• [Task objective]: Reproduce only the stretch of entries below that begins at the first line and ends at the line holding "Click the Contact Us heading".

• [Pixel coordinate grounding data]:

· · · ·

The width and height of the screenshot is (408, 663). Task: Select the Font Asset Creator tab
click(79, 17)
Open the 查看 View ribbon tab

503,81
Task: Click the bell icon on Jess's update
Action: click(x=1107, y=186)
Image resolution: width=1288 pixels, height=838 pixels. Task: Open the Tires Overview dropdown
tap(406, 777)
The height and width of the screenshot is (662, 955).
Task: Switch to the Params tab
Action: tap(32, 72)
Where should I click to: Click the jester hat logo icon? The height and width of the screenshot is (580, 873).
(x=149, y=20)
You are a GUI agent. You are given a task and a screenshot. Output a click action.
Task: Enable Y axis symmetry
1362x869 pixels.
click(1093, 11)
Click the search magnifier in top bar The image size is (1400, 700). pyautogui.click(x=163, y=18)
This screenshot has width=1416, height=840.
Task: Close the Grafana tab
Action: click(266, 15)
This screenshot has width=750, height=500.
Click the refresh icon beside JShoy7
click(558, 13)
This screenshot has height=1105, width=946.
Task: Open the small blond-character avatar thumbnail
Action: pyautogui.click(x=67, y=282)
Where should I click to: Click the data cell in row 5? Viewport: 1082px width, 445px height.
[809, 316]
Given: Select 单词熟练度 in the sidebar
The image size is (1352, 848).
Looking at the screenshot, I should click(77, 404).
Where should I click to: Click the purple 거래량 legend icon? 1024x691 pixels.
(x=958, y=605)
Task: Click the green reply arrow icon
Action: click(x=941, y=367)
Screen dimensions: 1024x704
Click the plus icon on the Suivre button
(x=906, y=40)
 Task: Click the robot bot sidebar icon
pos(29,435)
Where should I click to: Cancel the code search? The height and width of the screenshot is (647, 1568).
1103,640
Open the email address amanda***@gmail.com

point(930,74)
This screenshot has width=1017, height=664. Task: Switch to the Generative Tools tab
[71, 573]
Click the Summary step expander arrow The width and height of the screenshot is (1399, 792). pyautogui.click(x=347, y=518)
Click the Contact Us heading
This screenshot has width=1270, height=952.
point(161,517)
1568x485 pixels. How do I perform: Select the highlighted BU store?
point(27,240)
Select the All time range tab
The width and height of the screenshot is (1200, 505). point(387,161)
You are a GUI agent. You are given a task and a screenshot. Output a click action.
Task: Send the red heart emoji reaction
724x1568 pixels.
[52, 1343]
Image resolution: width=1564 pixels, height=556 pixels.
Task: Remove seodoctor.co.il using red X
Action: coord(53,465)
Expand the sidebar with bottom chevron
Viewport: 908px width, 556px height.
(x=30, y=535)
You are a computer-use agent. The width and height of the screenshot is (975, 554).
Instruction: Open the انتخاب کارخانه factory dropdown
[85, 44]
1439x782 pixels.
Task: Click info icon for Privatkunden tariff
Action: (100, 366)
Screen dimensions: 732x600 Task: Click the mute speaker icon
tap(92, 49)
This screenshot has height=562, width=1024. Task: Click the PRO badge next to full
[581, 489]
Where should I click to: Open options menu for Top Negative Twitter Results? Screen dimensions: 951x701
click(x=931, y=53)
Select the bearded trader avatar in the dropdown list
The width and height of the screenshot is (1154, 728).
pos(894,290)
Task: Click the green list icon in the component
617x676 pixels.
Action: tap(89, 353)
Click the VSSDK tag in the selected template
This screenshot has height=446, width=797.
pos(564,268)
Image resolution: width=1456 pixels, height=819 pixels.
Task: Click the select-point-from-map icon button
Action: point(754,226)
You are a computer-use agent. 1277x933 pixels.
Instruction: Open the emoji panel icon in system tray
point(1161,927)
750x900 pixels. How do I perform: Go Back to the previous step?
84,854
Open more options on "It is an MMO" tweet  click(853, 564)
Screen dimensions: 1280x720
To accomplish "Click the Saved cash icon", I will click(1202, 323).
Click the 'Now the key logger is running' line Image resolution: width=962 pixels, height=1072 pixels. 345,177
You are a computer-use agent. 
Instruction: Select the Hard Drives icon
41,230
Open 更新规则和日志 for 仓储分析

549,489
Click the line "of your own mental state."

· · · ·

• [Result of this task]:
The width and height of the screenshot is (408, 663). Task: Select the Font Asset Creator tab
click(79, 17)
Open the 查看 View ribbon tab

503,81
Task: Click the bell icon on Jess's update
Action: click(x=1107, y=186)
Image resolution: width=1288 pixels, height=838 pixels. Task: Open the Tires Overview dropdown
tap(406, 777)
The height and width of the screenshot is (662, 955).
Task: Switch to the Params tab
Action: tap(32, 72)
Where should I click to: Click the jester hat logo icon? The height and width of the screenshot is (580, 873).
(x=149, y=20)
You are a GUI agent. You are given a task and a screenshot. Output a click action.
Task: Enable Y axis symmetry
1362x869 pixels.
click(1093, 11)
Click the search magnifier in top bar The image size is (1400, 700). pyautogui.click(x=163, y=18)
This screenshot has width=1416, height=840.
Task: Close the Grafana tab
Action: click(266, 15)
This screenshot has width=750, height=500.
Click the refresh icon beside JShoy7
click(558, 13)
This screenshot has height=1105, width=946.
Task: Open the small blond-character avatar thumbnail
Action: pyautogui.click(x=67, y=282)
Where should I click to: Click the data cell in row 5? Viewport: 1082px width, 445px height.
[809, 316]
Given: Select 单词熟练度 in the sidebar
The image size is (1352, 848).
Looking at the screenshot, I should click(77, 404).
Where should I click to: Click the purple 거래량 legend icon? 1024x691 pixels.
(x=958, y=605)
Task: Click the green reply arrow icon
Action: click(x=941, y=367)
Screen dimensions: 1024x704
Click the plus icon on the Suivre button
(x=906, y=40)
 Task: Click the robot bot sidebar icon
pos(29,435)
Where should I click to: Cancel the code search? The height and width of the screenshot is (647, 1568).
1103,640
Open the email address amanda***@gmail.com

point(930,74)
This screenshot has width=1017, height=664. Task: Switch to the Generative Tools tab
[71, 573]
Click the Summary step expander arrow The width and height of the screenshot is (1399, 792). pyautogui.click(x=347, y=518)
Click the Contact Us heading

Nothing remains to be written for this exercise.